**WORK ITEM**
From the entries that follow, copy exactly the lines beginning at the line holding "The height and width of the screenshot is (482, 582)." and continuing through the line holding "Task: Open the V1.0 version dropdown".

**RECORDS**
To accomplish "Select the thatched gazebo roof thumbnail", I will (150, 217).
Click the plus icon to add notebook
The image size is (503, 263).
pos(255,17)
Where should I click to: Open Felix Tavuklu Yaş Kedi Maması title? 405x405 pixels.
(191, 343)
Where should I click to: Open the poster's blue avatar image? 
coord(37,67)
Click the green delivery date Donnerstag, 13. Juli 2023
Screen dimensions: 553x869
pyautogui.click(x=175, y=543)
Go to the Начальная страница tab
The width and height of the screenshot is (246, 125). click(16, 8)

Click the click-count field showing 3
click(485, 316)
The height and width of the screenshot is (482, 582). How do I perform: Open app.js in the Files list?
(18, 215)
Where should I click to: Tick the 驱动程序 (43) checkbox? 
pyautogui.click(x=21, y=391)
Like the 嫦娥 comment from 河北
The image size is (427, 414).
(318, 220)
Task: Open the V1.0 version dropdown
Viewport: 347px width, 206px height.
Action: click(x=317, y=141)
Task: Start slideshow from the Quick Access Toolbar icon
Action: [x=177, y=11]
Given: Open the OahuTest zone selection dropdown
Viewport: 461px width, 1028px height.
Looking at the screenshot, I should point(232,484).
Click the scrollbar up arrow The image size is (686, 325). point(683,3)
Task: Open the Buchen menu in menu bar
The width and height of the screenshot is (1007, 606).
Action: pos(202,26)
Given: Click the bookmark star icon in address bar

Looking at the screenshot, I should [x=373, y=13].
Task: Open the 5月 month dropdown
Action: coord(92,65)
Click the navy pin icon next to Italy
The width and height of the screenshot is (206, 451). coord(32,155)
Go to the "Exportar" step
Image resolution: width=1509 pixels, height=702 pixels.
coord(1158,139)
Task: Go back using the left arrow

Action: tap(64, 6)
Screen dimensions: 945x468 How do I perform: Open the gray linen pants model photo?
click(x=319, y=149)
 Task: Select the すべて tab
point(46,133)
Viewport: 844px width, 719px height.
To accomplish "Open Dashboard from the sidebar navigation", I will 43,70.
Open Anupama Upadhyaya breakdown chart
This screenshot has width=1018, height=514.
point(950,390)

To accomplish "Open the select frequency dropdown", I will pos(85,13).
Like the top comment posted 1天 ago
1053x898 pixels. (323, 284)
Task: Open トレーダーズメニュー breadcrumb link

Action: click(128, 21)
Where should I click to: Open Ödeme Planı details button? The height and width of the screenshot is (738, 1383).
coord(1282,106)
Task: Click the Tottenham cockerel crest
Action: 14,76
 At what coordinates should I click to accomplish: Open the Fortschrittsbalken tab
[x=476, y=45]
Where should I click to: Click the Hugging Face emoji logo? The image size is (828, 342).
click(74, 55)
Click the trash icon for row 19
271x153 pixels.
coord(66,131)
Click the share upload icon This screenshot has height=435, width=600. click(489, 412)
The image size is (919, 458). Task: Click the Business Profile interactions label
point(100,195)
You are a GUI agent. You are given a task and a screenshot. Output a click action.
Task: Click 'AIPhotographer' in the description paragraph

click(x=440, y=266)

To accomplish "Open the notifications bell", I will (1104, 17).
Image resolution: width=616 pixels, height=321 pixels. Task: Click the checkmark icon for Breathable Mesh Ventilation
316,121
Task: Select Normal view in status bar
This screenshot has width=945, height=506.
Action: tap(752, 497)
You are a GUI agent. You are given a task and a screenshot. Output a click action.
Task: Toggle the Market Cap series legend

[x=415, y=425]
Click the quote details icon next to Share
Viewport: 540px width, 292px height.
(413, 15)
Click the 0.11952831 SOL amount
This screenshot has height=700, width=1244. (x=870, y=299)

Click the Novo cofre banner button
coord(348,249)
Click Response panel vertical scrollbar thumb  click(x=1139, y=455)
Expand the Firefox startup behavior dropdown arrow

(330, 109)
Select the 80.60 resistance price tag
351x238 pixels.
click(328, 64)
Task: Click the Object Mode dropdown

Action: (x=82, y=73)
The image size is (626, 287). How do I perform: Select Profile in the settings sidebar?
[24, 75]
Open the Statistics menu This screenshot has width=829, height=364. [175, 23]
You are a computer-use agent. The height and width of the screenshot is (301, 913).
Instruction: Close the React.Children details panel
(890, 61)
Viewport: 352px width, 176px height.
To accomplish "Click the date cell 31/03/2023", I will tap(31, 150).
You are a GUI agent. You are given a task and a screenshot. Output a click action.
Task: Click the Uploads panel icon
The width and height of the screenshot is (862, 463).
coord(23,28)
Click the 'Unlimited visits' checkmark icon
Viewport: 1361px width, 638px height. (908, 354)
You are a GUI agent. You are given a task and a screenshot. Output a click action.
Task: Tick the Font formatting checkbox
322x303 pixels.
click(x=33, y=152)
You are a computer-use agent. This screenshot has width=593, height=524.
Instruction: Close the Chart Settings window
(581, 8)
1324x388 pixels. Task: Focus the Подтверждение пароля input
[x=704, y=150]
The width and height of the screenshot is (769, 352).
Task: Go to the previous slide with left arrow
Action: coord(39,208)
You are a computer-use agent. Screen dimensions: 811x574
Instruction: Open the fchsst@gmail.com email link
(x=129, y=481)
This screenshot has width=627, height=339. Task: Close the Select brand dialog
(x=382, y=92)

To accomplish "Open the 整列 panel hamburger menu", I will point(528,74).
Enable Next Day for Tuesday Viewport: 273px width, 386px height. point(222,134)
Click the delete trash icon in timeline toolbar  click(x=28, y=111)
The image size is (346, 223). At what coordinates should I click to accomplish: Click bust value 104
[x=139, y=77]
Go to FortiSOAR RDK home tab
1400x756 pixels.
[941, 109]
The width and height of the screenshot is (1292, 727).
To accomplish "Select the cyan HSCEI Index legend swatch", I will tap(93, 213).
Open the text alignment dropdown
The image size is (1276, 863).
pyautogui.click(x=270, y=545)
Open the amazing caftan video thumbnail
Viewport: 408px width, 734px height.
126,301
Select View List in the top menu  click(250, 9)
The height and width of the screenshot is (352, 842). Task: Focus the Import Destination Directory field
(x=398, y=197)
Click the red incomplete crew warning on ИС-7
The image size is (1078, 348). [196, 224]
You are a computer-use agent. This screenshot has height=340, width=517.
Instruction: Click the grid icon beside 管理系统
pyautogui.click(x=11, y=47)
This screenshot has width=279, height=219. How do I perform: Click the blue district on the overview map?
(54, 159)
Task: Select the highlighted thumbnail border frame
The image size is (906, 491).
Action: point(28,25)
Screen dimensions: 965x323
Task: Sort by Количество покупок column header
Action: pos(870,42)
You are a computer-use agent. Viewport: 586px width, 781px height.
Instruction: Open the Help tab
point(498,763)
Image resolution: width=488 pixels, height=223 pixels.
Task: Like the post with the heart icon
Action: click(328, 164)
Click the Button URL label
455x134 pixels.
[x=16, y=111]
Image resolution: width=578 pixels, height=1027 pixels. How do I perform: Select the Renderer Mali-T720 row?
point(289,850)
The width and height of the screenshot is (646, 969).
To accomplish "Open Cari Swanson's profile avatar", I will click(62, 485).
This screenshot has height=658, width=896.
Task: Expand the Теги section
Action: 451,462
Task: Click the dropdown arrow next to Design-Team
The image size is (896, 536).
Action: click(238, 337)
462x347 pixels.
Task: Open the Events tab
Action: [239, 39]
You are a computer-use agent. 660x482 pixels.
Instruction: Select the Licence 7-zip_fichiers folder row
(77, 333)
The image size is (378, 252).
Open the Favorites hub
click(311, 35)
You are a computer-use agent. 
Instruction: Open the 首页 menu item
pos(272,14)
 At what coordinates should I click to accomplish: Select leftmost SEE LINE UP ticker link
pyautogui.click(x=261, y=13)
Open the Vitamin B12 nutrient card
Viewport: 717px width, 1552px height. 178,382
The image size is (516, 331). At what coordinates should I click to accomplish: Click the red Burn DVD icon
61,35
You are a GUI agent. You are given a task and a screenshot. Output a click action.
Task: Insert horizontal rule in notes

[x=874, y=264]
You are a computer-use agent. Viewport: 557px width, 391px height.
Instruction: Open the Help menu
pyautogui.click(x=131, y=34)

**EXPECTED ANSWER**
The height and width of the screenshot is (482, 582). How do I perform: Open app.js in the Files list?
(18, 215)
Where should I click to: Tick the 驱动程序 (43) checkbox? 
pyautogui.click(x=21, y=391)
Like the 嫦娥 comment from 河北
The image size is (427, 414).
(318, 220)
Task: Open the V1.0 version dropdown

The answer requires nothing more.